READING PASSAGE
--- begin ---
Once you have completed the first stage of coding on a cookbook and completed
the validation process, please tell Elizabeth that you are ready to begin ingredient
coding on your book. She will run the ingredients perl script on the book, then
leave a copy of the file with marked-up ingredients in K:/cookery/xml in progress/,
named [bookcode]2.xml ([bookcode] being the four-letter code for the book).
When she tells you the file is ready, you can open the new file in XMetaL and begin
scanning for ingredients.

When you open the marked-up file, everything the perl script identified as an
ingredient will be marked with <i> tags (<i>, </i>). These are an artificial tag we
have created to facilitate scanning for ingredients; if we put the full tag in right
away (<ingredient>, </ingredient>), the tags would take up so much space on the
screen that it would be difficult to try to look past them. The only problem with
using the shorter <i> tags, then, is that the document won't validate while the <i>
tags are still present. Don't worry about this for the moment—just run a search to
replace <i> with <ingredient> and </i> with </ingredient> when you finish
scanning. After that, you can check for validation a second time.

So when you begin scanning, the first thing you should do is search for the first <i>
in the document. Theoretically, it should be inside the first <recipe> or <formula>
of the book. We do not want <ingredient> tags to appear anywhere except inside
of formulas and recipes, so if the first <i> tag is stuck in the middle of the
frontmatter, you will have to delete it (and all other tags that appear outside of
<recipe> and <formula> tags, if you come across more). If it is inside the first
<recipe> or <formula>, you're good to go.

There are three main types of errors generated by the perl script that you will have
to watch out for when ingredient scanning. First, you will have to make sure that
every item that is used as an ingredient in any given recipe is coded with <i> tags
at least once (it doesn't matter if it's tagged more than once—it would be a waste
of your time to try to remove all the extra tagging). The perl script is fairly
comprehensive, but it doesn't catch all the terms that could possibly come up as
ingredients in all of the recipes and formulas.
--- end ---
INFORMATION PROVIDED
--- begin ---
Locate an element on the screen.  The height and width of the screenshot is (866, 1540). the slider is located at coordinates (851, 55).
--- end ---
--- begin ---
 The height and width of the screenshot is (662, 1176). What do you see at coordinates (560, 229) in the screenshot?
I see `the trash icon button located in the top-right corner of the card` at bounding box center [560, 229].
--- end ---
WRITTEN PROBLEM A
Update the ingredient-coding instructions from "When she tells" to "a second time.", changing "XMetaL" to "an XML editor".
WRITTEN PROBLEM B
Which tag names show up in angle brackets in the ingredient-coding instructions? Count the opening and closing forms of a tag as one name.
The entries come from a separate source, unrelated to the ingredient-coding instructions.

EXERCISE OUTPUT A
When she tells you the file is ready, you can open the new file in an XML editor and begin
scanning for ingredients.

When you open the marked-up file, everything the perl script identified as an
ingredient will be marked with <i> tags (<i>, </i>). These are an artificial tag we
have created to facilitate scanning for ingredients; if we put the full tag in right
away (<ingredient>, </ingredient>), the tags would take up so much space on the
screen that it would be difficult to try to look past them. The only problem with
using the shorter <i> tags, then, is that the document won't validate while the <i>
tags are still present. Don't worry about this for the moment—just run a search to
replace <i> with <ingredient> and </i> with </ingredient> when you finish
scanning. After that, you can check for validation a second time.

EXERCISE OUTPUT B
i, ingredient, recipe, formula